‹ Cours familier de Littérature - Volume 06Chapitre 59 sur 180 · XXVIII

XXVIII

Ainsi s'écoulaient en chers souvenirs et en soupirs devenus vers au sortir du coeur les dernières et sereines années de ce grand homme. «J'ai bâti, écrit-il à cette époque à un de ses amis, une maison petite et décente sur les collines euganéennes, où je passe la fin de mes jours, préférant à tout la liberté.»

Il n'écrivait plus que des sonnets à Laure, des hymnes adressés au Ciel et quelques lettres à Boccace, son ami, à Florence.

Sa fièvre d'automne était devenue presque continue, mais il jouissait de se sentir consumer et devenir flamme.

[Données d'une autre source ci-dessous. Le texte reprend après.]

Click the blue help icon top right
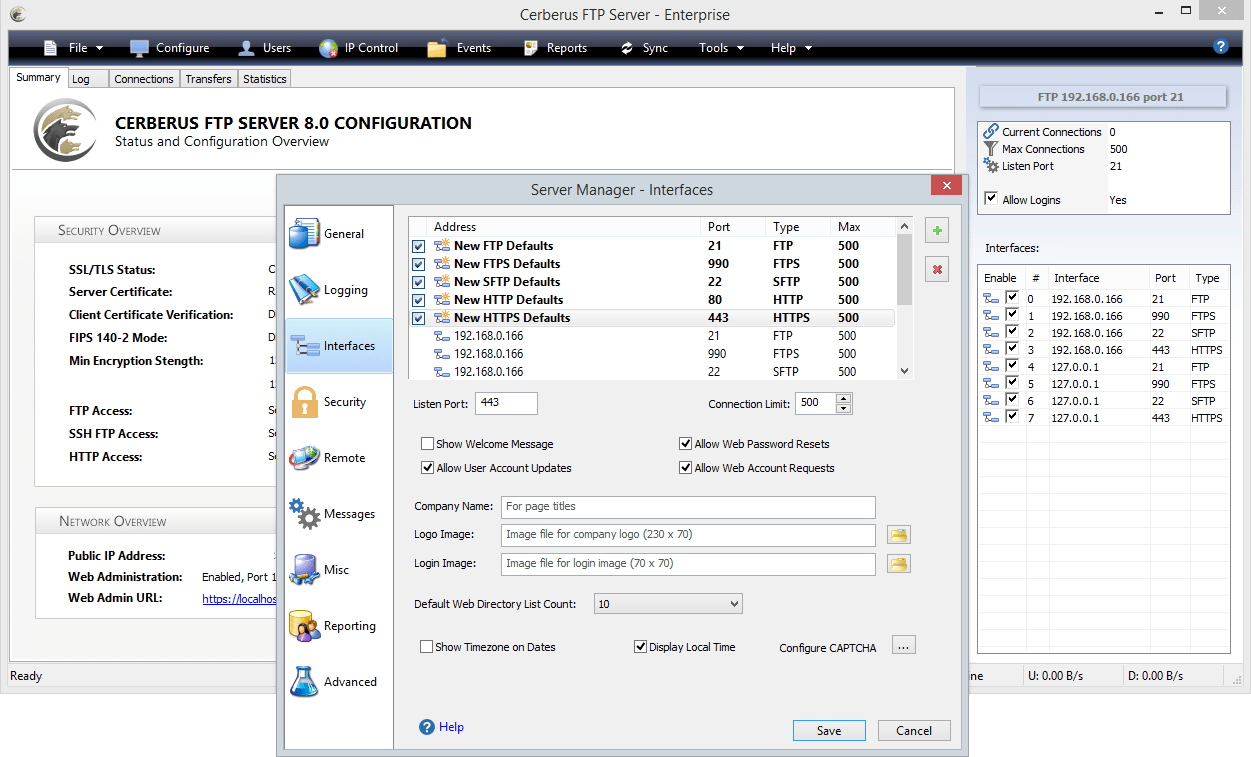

Sa seule occupation jusqu'à son dernier jour était l'étude de Cicéron et de Virgile; ces deux hommes étaient, avec Homère, selon lui et selon moi, les trois plus parfaits exemplaires de l'espèce humaine, société immortelle avec laquelle il faut converser jusqu'au jour du silence, après lequel on reprendra sans doute l'entretien, l'amitié et l'amour ailleurs.--«_Adieu les amis! adieu les correspondances ici-bas!_» écrivit-il peu de jours avant sa mort. Cette mort fut douce, poétique, amoureuse et sainte comme sa vie.

La nuit du 18 juillet 1374, il se leva comme c'était son habitude avant le jour et s'agenouilla sans doute pour prier, devant sa table de travail. Un volume de Virgile copié tout entier de sa propre main était ouvert devant lui; il y écrivit en marge quelques lignes inaperçues alors, découvertes depuis à Milan: c'était un souvenir anniversaire de son amour, devenu piété, pour Laure, une note pour son coeur; puis il pencha son front sur la note et sur le livre, et il s'y endormit du dernier sommeil. Quelle mort et quel oreiller! entre le poëte qu'il aimait par-dessus tous les hommes et le nom de la femme qu'il aimait par-dessus tous les esprits célestes et qu'il allait retrouver dans la maison éternelle de son Dieu!

Ses domestiques, étonnés de ne pas le voir descendre comme à l'ordinaire au verger pour y lire ses _Matines_ dans son bréviaire, entrèrent dans sa chambre et le crurent endormi; il dormait déjà sa nuit éternelle.